Source passage
On Statistics

I work with statisticians all the time, and most of them are truly brilliant. But very often they tend to trust statistics way too much, and tunnel their focus in such a way that they fail to see the bigger picture. The more they specialize in their field, they more they tend to overvalue their equations and formulas, often to their detriment.

Statistics is like an open highway, which can take you quickly and easily to all the right destinations you might have in mind. But it can just as easily take you to all the wrong ones, far far out of your way. All you have to do is take the wrong exit, and you'll end up in the wrong place. It's not like the highway is going to warn you! You're the driver, and it is completely up to you to decide which exit to take and which to skip, in order to arrive where you're heading. So it is with statistics. The formulas are all there, ready to be used all the time. The formula for the mean, or the variance, or whatever, will always work, in that it will always spit out a number. But just because you got handed an output doesn't necessarily mean this output is useful, or even meaningful.

This simple fact, is so often overlooked by otherwise very smart people, to the point where I decided to make a list of eye-opening examples where correct statistics lead you to incorrect conclusions. So, without further ado:

My growing list of examples where measures of central tendency are misleading:

  1. If you didn't know how to swim, and I told you this wide river ahead of you is only knee-deep on average, would you cross? You'd be stupid to cross! The average in this case, is a completely meaningless measure. What I mean by 'meaningless' here is that it has no bearing on the matter at hand. What you really need to know is the maximum depth, not the average depth. Therein lies the difference between life and death, and therefore the difference between meaningful and meaningless.

Extracted data
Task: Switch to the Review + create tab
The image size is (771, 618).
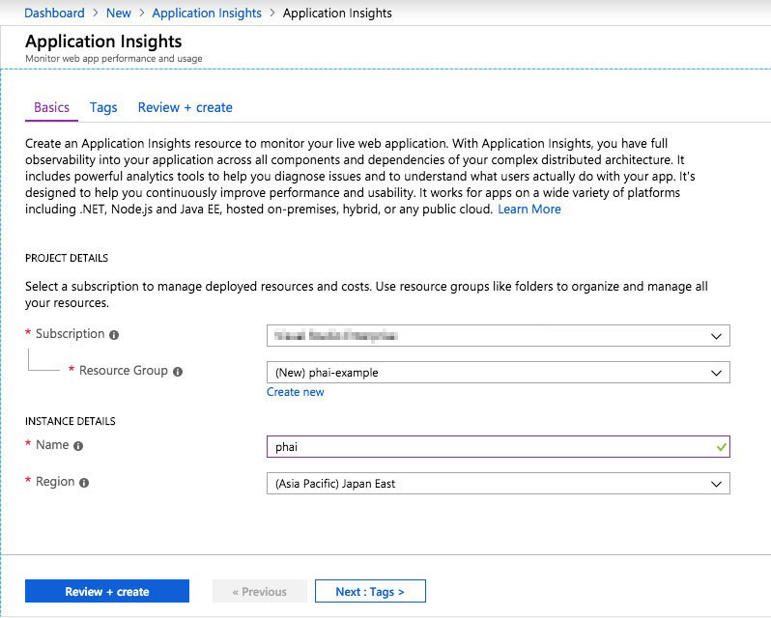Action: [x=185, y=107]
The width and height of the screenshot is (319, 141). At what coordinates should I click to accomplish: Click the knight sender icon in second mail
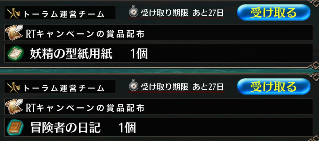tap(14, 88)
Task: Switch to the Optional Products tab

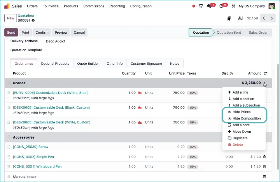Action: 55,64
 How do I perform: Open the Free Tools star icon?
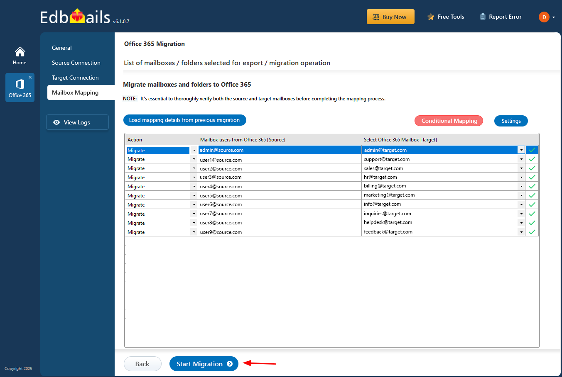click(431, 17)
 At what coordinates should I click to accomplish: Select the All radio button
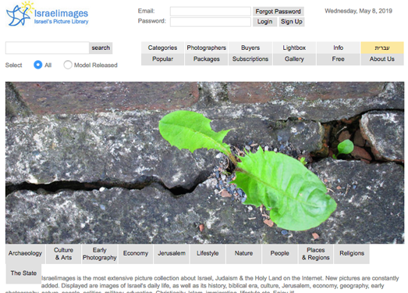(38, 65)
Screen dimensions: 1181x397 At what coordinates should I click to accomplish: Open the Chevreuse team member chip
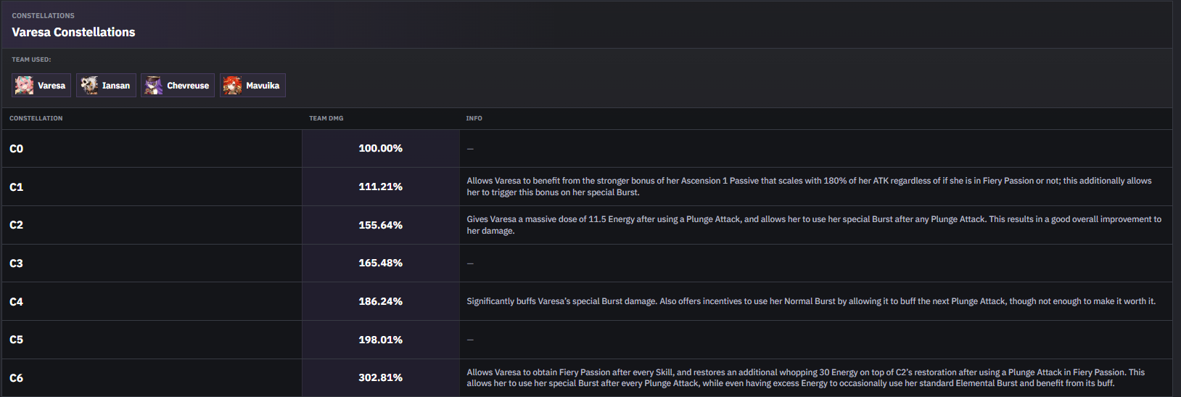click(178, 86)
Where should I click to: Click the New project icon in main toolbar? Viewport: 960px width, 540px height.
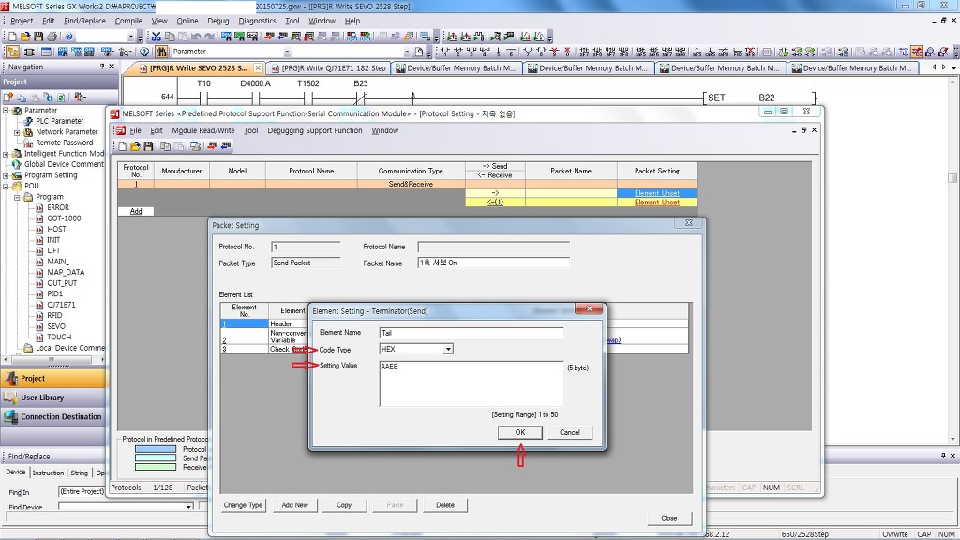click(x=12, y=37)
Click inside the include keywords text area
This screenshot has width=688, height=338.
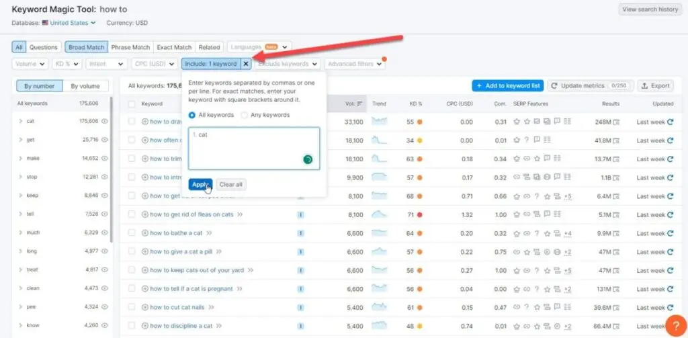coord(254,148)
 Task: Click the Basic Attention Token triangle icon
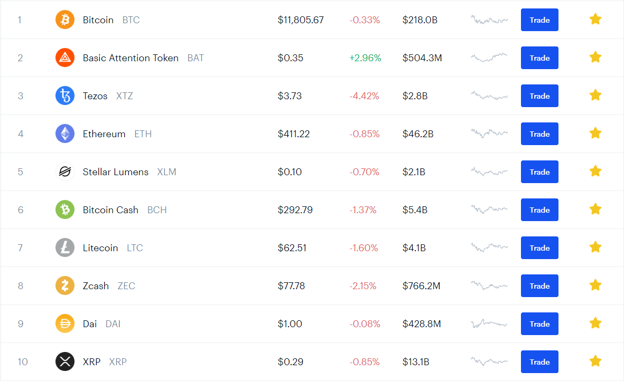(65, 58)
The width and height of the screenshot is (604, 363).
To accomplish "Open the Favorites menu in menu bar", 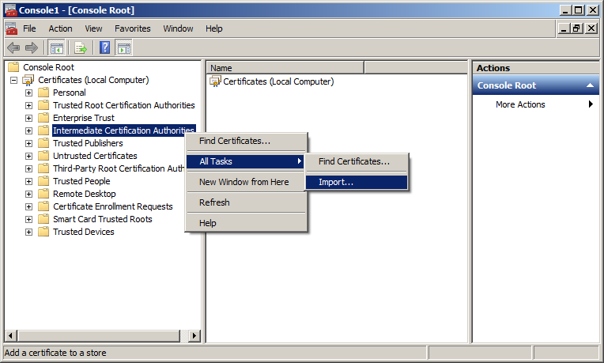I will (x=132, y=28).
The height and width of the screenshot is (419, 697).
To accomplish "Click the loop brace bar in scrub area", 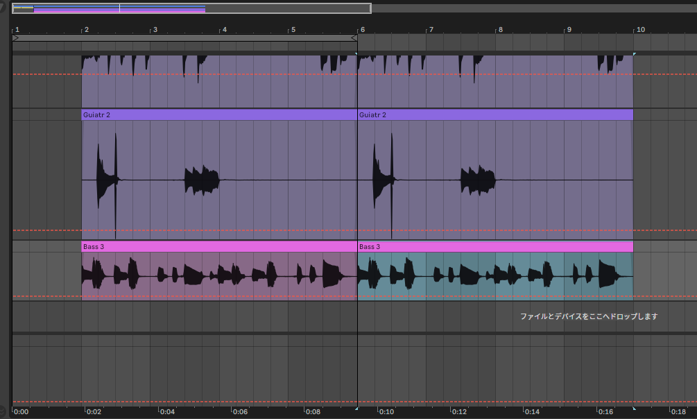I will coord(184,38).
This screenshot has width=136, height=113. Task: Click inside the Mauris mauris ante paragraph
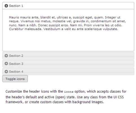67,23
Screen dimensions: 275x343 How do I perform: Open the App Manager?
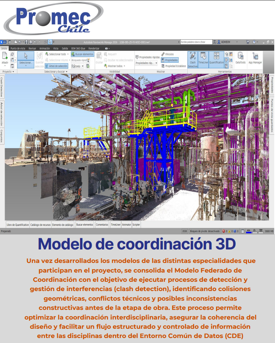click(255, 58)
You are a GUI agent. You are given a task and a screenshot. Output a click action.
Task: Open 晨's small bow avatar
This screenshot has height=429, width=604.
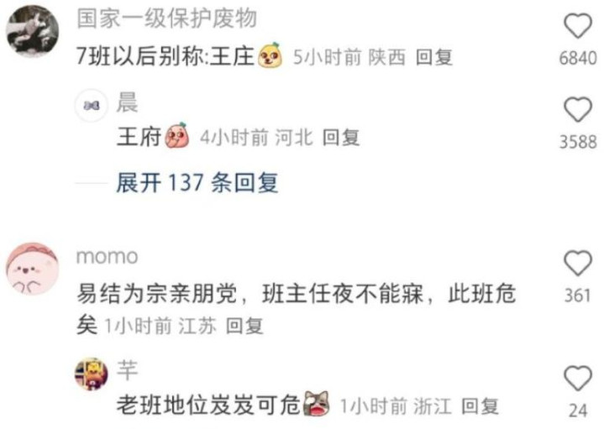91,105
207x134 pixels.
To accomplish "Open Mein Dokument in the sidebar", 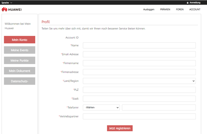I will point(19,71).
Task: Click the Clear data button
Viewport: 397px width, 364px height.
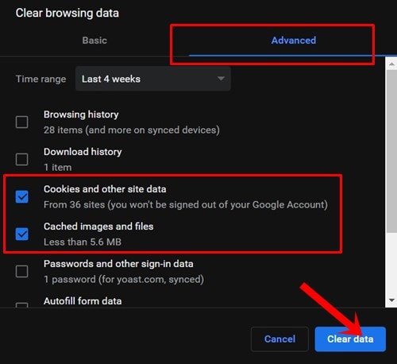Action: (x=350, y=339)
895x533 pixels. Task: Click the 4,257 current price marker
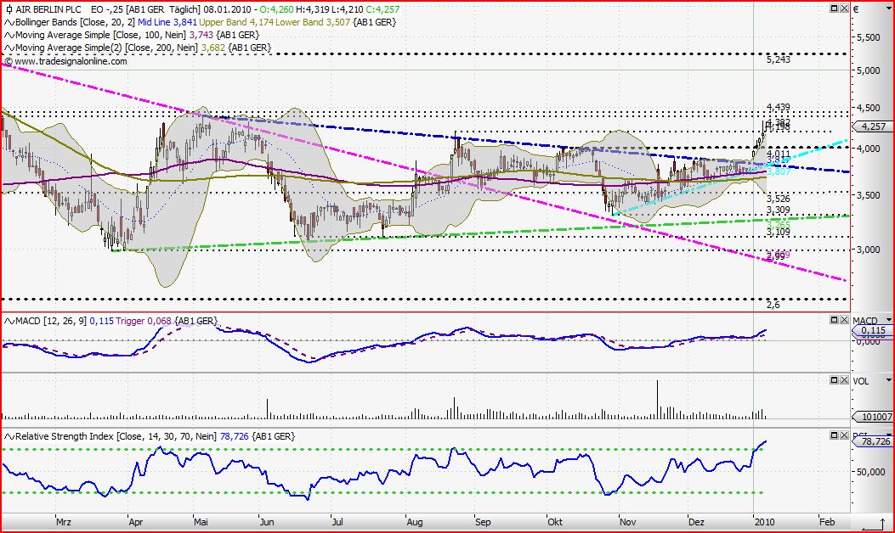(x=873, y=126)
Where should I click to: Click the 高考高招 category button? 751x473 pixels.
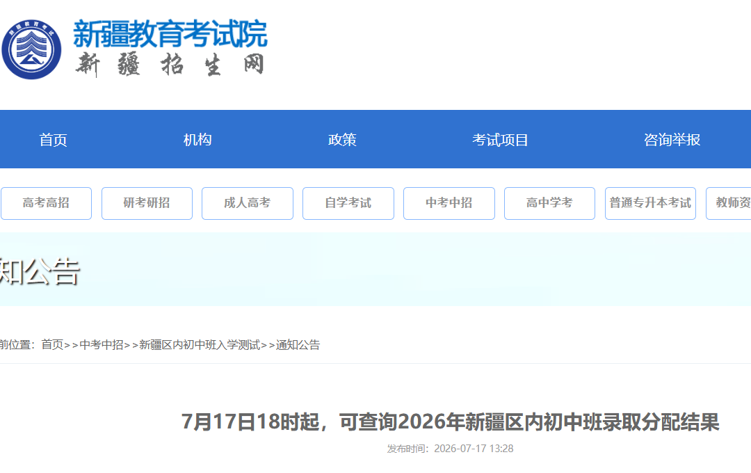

Your objective
Reproduce the passage on statistics word for word, starting at "On Statistics" and ending at "to their detriment.".

Written answer
On Statistics

I work with statisticians all the time, and most of them are truly brilliant. But very often they tend to trust statistics way too much, and tunnel their focus in such a way that they fail to see the bigger picture. The more they specialize in their field, they more they tend to overvalue their equations and formulas, often to their detriment.